'Discovery to implementation' in 10 months as Imperial College chooses Infinity for colo
Off-site and into colocation in record time, Imperial is laying the template for its sector peers
Paul Jennings, head of ICT service operations at Imperial College London, is busy migrating the institution's on-site data centre to a co-location scheme with data centre provider Infinity.
"Both of our data centres were on the same campus, which clearly isn't ideal from a resilience and high availability perspective," admits Jennings.
"The college has been looking at the strategy for a couple of years, originally looking at other providers. We asked: could we build? Could we colo[cate]? What made sense from when I joined [Imperial, just over a year ago] was to look at colo, as we clearly couldn't continue to operate both data centres on campus."
"We didn't want to build a data centre - that decision was made early, as one of the key factors for us is agility," says Jennings.
"We have to ask to what scale we build and that was quite a challenge. Sixty per cent of the college is research and you can't always gauge the size of that, so we needed an agile approach. So it made sense for us to go with a colo provider, but keep managing the IT ourselves so that we have that resilience within the data centre."
Settling on the guidelines and framework laid down by the Jisc organisation, a body that "champions the use of digital technologies in UK education and research", a brief tendering process eventually led Jennings to Infinity.
"I benchmarked it on price, and it was attractive," says Jennings. "And from a distance perspective it makes sense when we're using the Slough facility."
Imperial has initially taken a 12-rack enclosure at Infinity, as well as N+1 redundancy for resilience in the event of component failure. "This makes sense for us," says Jennings.

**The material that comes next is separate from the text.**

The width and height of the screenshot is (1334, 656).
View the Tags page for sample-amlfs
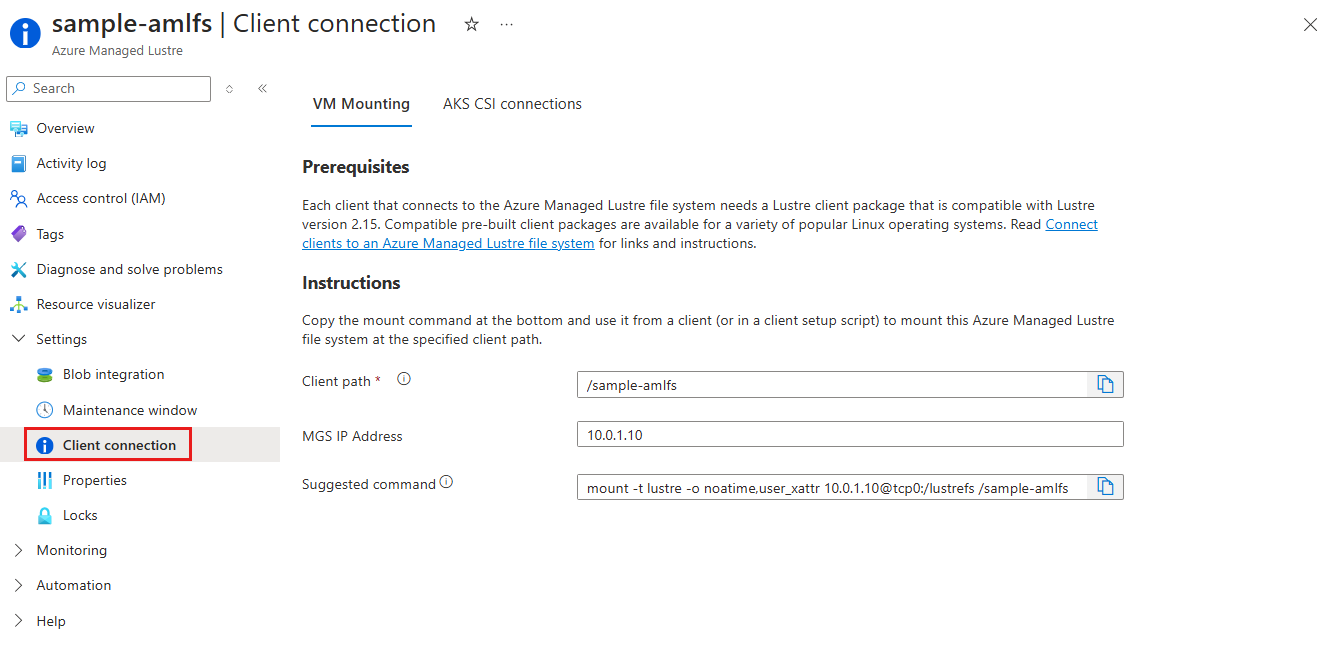click(x=50, y=233)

Services will start to go live next week, meaning a "discovery to implementation" cycle of around 10 months for Imperial's colo project.
Jennings is also proud of how Imperial has managed to leverage existing assets when going colo, taking a previous investment in Cisco and IBM's VersaStack across to Infinity.
"The difference with us, though, is we're not using the Janet network to go across to Slough," reveals Jennings, referring to the government-funded high-speed network for education and research.
Instead, Imperial College is lucky enough, due to its central London location, to have access to a large amount of high-bandwidth dark fibre.
"We're dark fibre rich, and fortunate enough to have that bandwidth," he says, "and we're running that all the way to Slough."
The project, says Jennings, has "brought people together" from the IT department, not least because the infrastructure for the project has been designed in-house.
Of the 12-rack purchase, 30 per cent will remain free to begin with, but talks are already ongoing with Infinity for expansion.
But Jennings is keen to point out that only enterprise IT is going over to Infinity for now, with high-performance compute staying on-premise for now. This, he feels, is unusual compared to the typical trend with educational institutions.
Jennings admits that, in terms of further plans, the new data centre Infinity is putting together in Stratford, as Computing discussed with Coreix recently, holds an attraction, with other universities already contacting Jennings to discuss such tactics and plunder him for secrets of his infrastructural planning and design. But he enjoys the collaborative spirit.
"The education sector has got its challenges, but we're on a journey of change. And I like change," says Jennings.